Navidad del ‘Año de la fe’ en una sociedad secularizada



Homilía 24-25 de diciembre 2012
Solemnidad de la Natividad del Señor

Iluminación navideña en la calle Serrano de Madrid
Fuente de la imagen: modayhogar.com
Nos quejamos muchas veces de que nuestra sociedad se está descristianizando, que en nuestras familias y en nuestro entorno cultural la Navidad ha perdido su sentido cristiano, que en muchos sitios se han suprimidos los signos religiosos tan característicos de estos días, que en varios colegios se hacen ‘belenes laicos’ y se habla de ‘fiesta de invierno’, que el saludo de estos días no es tanto “feliz Navidad”, cuanto “felices fiestas’. Ante esta realidad, ante este proceso que solemos llamar de ‘secularización’, los cristianos reaccionamos de modos distintos. Algunos se lamentan de la situación con resignación, ya que consideran que es un proceso imparable y que irá a más, y recuerdan con nostalgia los tiempos pasados y lo que sentían en estos días. Otros asumen una actitud más ‘beligerante’, si así podemos llamarla, se oponen a este proceso, se esfuerzan para que en sus ambientes no se pierdan las tradiciones y para que se mantengan los signos religiosos. A mí me gustaría hoy, aprovechando este día tan importante para nosotros, proponer otra vía, distinta a las dos que he comentado, y que es la que desde siempre han seguido los cristianos en las sociedades en las que han sido minoría, y que es también la que nos propone el papa para este Ano de la fe. Los cristianos de los primeros tres siglos no intentaron cristianizar el Imperio Romano, hacer que siguiera sus normas morales y tradiciones, sino intentaron vivir con coherencia su fe, en un ambiente a veces indiferente y otras veces hostil, y de este modo lo convirtieron. No se trata, por tanto, de enzarzarnos en una lucha contra la sociedad, que a veces se hace desde sus mismos presupuestos secularistas y con sus mismos instrumentos de poder, sino de ser cristianos de verdad.
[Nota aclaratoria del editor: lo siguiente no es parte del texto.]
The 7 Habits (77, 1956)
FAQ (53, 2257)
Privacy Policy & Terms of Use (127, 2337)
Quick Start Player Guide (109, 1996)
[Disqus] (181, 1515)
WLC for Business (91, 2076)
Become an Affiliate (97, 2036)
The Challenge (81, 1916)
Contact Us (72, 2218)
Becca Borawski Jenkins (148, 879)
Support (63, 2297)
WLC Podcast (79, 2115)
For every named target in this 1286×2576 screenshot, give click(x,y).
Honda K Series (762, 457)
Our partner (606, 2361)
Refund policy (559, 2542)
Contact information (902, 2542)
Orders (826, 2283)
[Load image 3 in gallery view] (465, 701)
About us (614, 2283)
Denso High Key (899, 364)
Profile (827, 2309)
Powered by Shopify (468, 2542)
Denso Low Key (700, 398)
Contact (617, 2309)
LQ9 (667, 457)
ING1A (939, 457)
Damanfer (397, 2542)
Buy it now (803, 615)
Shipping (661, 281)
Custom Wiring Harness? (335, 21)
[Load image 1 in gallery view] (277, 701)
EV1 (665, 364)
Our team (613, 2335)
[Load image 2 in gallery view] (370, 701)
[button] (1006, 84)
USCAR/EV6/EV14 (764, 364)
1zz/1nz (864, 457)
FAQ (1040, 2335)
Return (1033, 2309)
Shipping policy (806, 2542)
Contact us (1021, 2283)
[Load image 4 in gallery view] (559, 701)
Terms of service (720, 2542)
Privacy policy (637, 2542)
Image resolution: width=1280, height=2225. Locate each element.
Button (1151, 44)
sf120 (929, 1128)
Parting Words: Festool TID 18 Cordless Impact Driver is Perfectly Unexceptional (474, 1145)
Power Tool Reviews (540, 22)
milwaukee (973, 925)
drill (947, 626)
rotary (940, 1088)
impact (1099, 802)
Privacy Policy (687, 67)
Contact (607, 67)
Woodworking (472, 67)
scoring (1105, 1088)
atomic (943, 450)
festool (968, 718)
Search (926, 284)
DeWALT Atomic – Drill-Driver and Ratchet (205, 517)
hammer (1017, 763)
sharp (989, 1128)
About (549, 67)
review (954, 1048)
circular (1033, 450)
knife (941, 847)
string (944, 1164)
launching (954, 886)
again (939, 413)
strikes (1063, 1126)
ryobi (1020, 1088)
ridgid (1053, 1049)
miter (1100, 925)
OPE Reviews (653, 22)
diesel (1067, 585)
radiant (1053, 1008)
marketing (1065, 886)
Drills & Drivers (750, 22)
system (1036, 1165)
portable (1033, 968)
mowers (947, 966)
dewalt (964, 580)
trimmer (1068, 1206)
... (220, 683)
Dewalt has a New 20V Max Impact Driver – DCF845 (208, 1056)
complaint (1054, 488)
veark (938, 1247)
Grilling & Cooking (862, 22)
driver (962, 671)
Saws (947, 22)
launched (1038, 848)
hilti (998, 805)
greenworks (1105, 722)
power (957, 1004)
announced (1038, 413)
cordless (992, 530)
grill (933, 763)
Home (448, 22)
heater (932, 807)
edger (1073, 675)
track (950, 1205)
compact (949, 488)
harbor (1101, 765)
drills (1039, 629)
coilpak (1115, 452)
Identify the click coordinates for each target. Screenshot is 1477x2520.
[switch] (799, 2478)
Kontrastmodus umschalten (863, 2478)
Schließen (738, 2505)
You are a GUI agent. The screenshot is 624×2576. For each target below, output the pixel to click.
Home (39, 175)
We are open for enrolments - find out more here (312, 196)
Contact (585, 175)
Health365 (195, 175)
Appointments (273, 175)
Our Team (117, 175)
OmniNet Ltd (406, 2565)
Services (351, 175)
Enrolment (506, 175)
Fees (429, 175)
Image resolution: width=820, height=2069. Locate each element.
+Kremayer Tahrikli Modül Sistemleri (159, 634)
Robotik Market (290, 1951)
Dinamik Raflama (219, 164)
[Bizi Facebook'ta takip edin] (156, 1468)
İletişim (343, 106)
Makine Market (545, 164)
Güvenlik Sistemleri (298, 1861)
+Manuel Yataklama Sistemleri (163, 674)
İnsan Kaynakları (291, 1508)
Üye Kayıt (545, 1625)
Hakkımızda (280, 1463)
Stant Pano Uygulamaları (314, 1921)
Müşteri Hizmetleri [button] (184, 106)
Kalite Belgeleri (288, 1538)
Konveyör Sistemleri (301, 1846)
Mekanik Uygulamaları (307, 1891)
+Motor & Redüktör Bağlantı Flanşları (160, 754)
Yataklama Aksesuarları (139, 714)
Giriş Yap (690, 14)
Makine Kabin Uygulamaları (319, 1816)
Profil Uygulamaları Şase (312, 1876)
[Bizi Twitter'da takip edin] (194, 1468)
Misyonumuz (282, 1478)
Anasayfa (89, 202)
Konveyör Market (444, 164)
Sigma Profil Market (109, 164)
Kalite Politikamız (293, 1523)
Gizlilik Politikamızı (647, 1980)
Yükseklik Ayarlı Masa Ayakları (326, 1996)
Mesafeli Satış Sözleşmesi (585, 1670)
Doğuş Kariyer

Página oficial Año de la fe
Este es el camino que nos propone el papa al haber convocado este Año de la fe, que empezó el pasado 11 de octubre, 50 aniversario de la apertura del Concilio Vaticano II, y que se clausurará a finales de noviembre del próximo año, en la fiesta litúrgica de Cristo rey del universo. En la Carta Apostólica con la que lo ha convocado, que lleva como título sus dos primeras palabras en latín, Porta fidei, ‘La puerta de la fe’, explica los motivos para hacerlo. Afirma que en nuestras sociedades ‘la fe ya no es un presupuesto obvio de la vida común’, que ya no hay “un tejido cultural unitario ampliamente aceptado en su referencia al contenido de la fe”, que está teniendo lugar una “profunda crisis de fe que afecta a muchas personas”. Ante esto es necesario que los cristianos ‘redescubramos el camino de la fe para iluminar de manera cada vez más clara la alegría y el entusiasmo renovado del encuentro con Cristo’, de modo que “nuestra adhesión al Evangelio sea más consciente y vigorosa”. Debemos, a lo largo de este año, ‘redescubrir los contenidos de la fe profesada, celebrada, vivida y rezada y reflexionar sobre el mismo acto con el que se cree, con el que nos entregamos totalmente y con plena libertad a Dios’.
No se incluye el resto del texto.